_Work to complete:_ Each line of the data must be given back verbatim, with pictures removed.

_Provided entries:_
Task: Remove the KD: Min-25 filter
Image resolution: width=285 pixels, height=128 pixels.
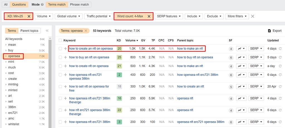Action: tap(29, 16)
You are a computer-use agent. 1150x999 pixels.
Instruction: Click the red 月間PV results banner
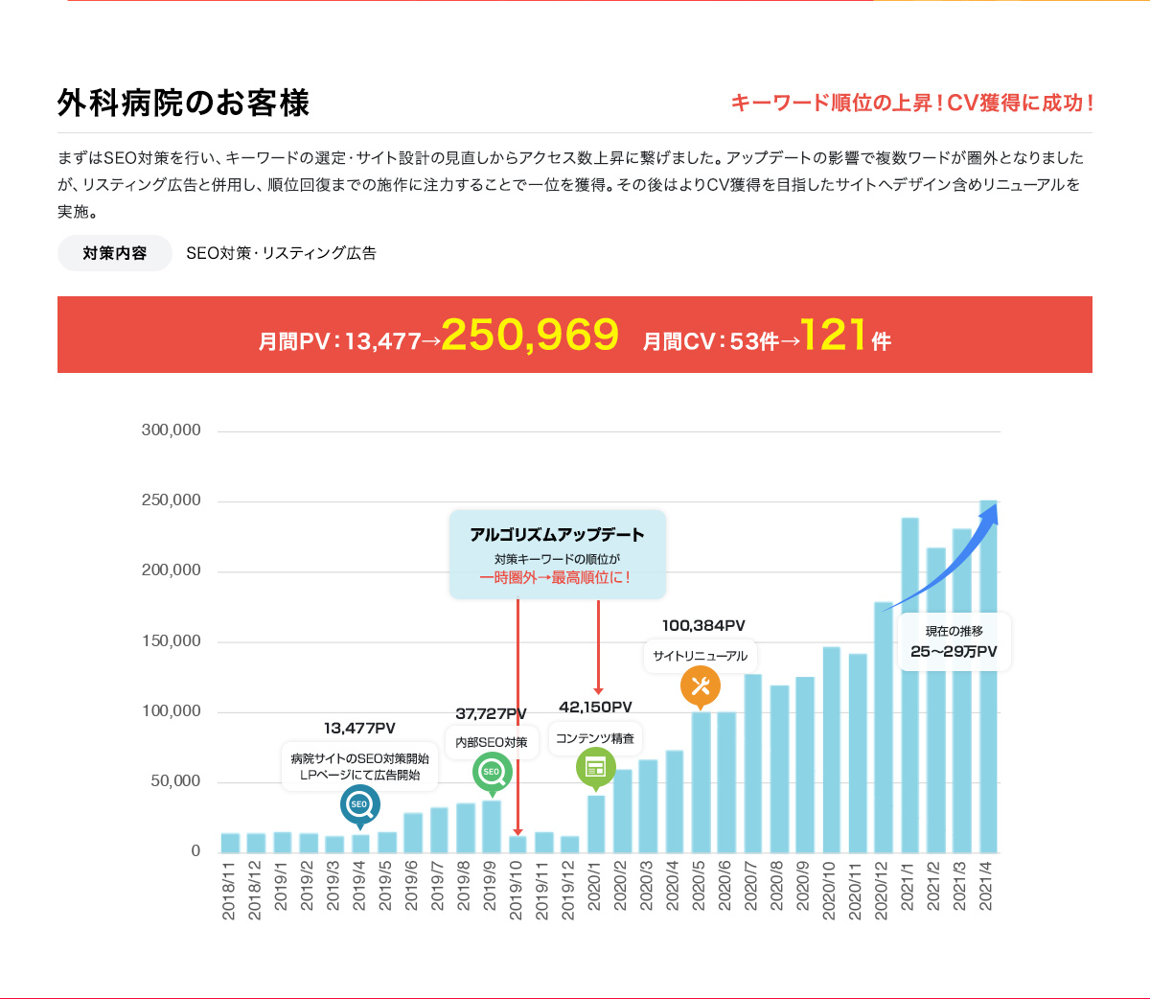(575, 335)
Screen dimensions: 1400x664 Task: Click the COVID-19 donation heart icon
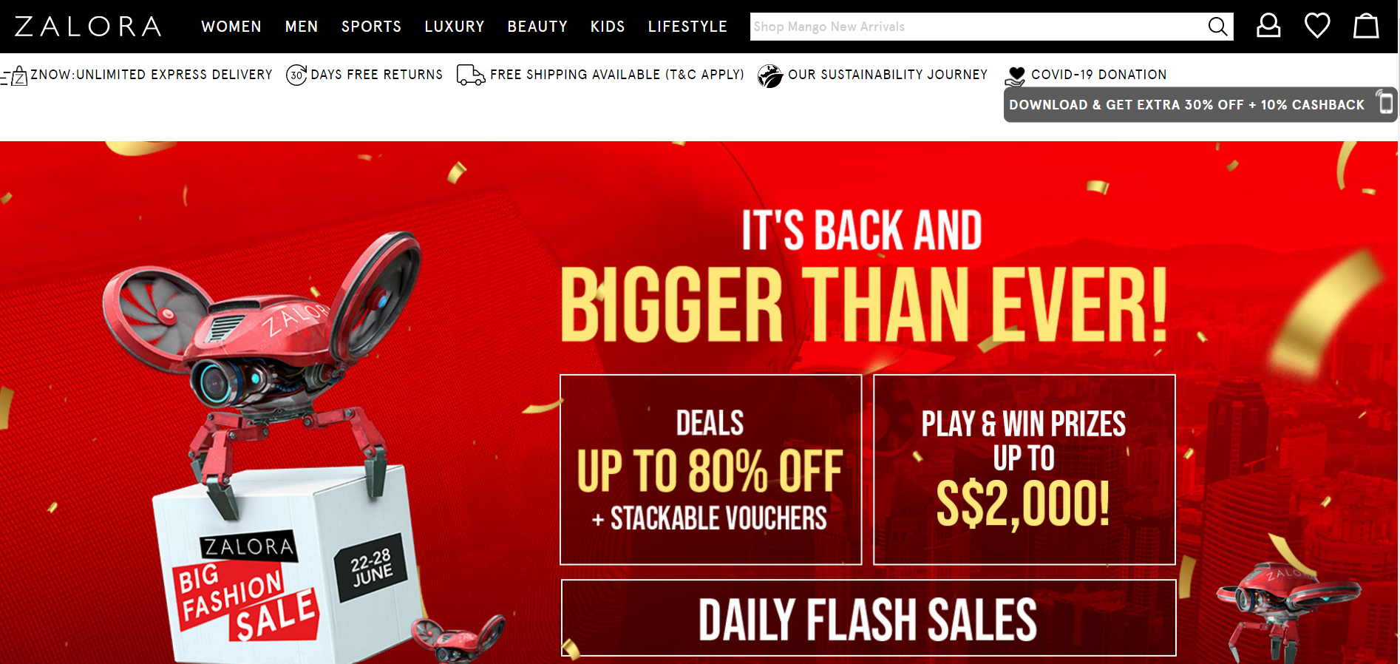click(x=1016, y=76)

_Response to the task:_
Task: Remove the KD: Min-25 filter
Image resolution: width=285 pixels, height=128 pixels.
Action: tap(29, 16)
You are a computer-use agent. 1150x999 pixels.
Instruction: Click the red 月間PV results banner
(575, 335)
Screen dimensions: 1400x664 Task: Click the COVID-19 donation heart icon
click(x=1016, y=76)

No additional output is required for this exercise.